Second, the modification of Euclid's maxim under discussion effectively restricts it to finite sets
Set theory allows you to add elements to a set, or remove elements from a set. This is true even of infinite sets.
It seems to me that one could argue in the same way that the number zero doesn't exist. Mathematics only excludes division by zero because you can get contradictory answers.
When you say that there can only be one kind of stuff constituting an infinite magnitude, what kind of stuff are you talking about? I don't think "distance" counts as "stuff".

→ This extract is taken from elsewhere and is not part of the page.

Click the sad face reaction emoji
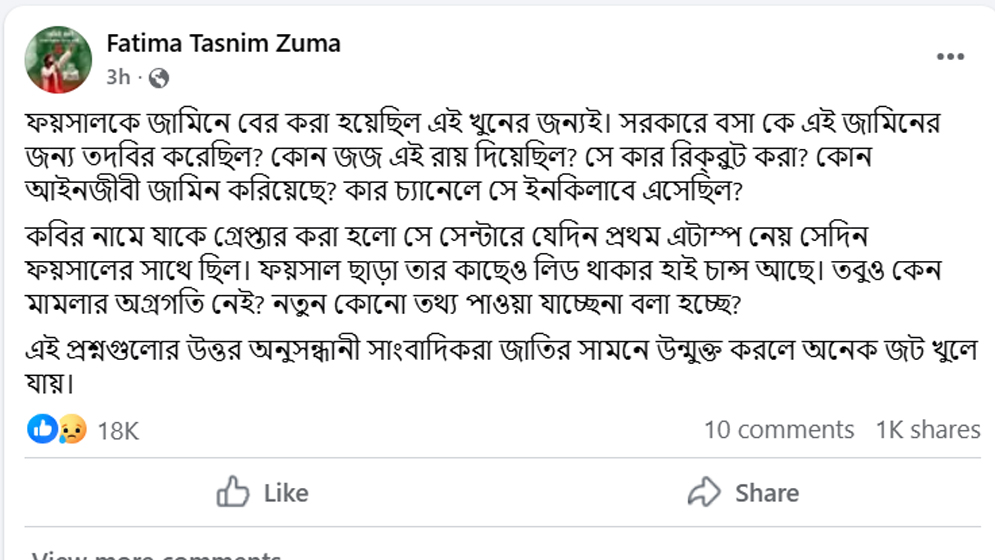This screenshot has width=995, height=560. pyautogui.click(x=71, y=430)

The gravitational waves that have been detected have been attributed to the collisions of black holes and/or neutron stars, which are distinct from the type of gravity waves that would have been caused by inflation. I don't think there is anything in Steinhardt and Turok's model that would rule out the gravitational waves that have been detected so far.

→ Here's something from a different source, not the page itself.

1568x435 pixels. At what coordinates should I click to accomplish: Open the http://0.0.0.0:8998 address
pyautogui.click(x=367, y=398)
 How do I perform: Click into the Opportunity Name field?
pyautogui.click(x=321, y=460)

“Neil Turok, director of the Perimeter Institute, said the technology would undoubtedly improve. If it can reach a sensitivity 100,000 times better than Advanced LIGO has already demonstrated, he said, then it would be possible to hear the booming of gravitational waves from the birth of the universe about 13.8 billion years ago” (https://www.theglobeandmail.com/news...ticle28713410/).
“Based on their analysis, the scientists think that both current and future planned gravitational wave detectors will be able to detect the frequencies of gravitational waves emitted by shocks. These frequencies correspond to emission times of around 10-4 to 10-30 seconds after the big bang” (https://phys.org/news/2016-10-early-universe-today.html.)
“even if we detect primordial gravitational waves, we should not rush to the conclusion that they are due to inflation. Better theories may come along that avoid the pitfalls of inflation and that nevertheless predict gravitational waves” (https://blogs.scientificamerican.com...lped-conceive/),
“. . . the frequencies of the generated gravitational waves lie far from those to which LIGO is sensitive. However, the amplitude of this signal will remain (relatively6) invariant when changing m, while the emitted frequencies are proportional to this scale [14]. For this reason, these preheating dynamics after low- scale inflation could in principle be detected by LIGO. Advanced LIGO’s peak sensitivity is on the order of Ωgw,(f)h2 ∼ 10−10, which is several orders of magnitude lower than that the amplitude produced by the simulations which achieve complete reheating. aLIGO’s peak sensitivity lies around f ∼ 50 Hz, which would probe inflationary scales ∼106 GeV. Note that the subsequent expansion history of the Universe also affects the gravitational-wave transfer function; we assume the Universe is radiation dominated after emission until matter-radiation equality. Since preheating into gauge fields naturally leads into radiation domination after inflation, this approximation is well-justified.”